Data excerpts:

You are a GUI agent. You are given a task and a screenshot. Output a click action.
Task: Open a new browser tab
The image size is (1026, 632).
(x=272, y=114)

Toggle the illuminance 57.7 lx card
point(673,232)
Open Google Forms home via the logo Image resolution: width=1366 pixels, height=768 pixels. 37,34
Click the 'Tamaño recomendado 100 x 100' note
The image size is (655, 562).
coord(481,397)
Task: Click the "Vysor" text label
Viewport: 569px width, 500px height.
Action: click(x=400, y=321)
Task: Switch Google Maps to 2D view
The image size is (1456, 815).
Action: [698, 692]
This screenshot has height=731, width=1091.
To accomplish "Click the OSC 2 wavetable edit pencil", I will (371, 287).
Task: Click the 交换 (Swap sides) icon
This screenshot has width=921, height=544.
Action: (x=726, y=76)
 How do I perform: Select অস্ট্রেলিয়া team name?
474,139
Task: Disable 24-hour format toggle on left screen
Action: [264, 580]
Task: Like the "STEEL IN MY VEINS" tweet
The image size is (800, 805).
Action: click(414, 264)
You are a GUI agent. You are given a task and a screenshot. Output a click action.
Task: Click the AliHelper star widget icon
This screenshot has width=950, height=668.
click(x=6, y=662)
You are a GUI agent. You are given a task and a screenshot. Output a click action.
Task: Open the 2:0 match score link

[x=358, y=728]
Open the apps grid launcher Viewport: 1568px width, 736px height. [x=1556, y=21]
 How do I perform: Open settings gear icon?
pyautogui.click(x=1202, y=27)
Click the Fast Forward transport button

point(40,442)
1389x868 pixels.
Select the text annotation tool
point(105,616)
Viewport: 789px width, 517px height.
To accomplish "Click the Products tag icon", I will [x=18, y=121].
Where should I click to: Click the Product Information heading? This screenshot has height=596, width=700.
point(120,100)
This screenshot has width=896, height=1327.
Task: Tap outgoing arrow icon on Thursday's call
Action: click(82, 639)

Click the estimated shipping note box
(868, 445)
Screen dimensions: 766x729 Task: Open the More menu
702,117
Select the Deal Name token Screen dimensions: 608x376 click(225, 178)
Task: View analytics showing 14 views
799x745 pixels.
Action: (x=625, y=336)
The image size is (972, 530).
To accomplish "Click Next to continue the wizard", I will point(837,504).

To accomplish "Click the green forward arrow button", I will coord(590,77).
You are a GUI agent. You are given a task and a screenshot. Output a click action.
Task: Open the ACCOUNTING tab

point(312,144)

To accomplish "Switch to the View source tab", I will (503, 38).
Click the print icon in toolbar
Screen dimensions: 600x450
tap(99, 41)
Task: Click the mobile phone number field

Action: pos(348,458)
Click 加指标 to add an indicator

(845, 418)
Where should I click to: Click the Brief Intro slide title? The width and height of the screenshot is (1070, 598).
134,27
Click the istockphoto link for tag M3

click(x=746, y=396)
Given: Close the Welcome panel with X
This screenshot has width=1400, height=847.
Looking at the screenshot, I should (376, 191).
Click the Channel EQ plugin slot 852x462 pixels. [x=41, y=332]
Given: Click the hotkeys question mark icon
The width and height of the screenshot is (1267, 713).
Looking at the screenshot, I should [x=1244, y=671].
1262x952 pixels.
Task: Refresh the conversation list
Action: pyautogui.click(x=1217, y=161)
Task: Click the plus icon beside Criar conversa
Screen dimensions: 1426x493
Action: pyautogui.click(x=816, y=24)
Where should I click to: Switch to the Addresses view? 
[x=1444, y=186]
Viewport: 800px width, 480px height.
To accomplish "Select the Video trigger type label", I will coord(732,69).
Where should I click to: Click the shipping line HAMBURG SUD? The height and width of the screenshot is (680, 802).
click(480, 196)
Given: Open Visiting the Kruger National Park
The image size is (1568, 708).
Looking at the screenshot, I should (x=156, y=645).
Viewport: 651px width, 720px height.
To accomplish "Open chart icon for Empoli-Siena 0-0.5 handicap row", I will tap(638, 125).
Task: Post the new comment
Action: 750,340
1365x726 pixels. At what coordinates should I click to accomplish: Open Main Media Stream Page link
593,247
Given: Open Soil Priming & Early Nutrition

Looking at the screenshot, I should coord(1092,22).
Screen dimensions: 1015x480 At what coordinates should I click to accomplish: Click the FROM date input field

#### Directions for this task
Give the number of lines in the records above that contain the word "label", and nothing more.

#### Written response
2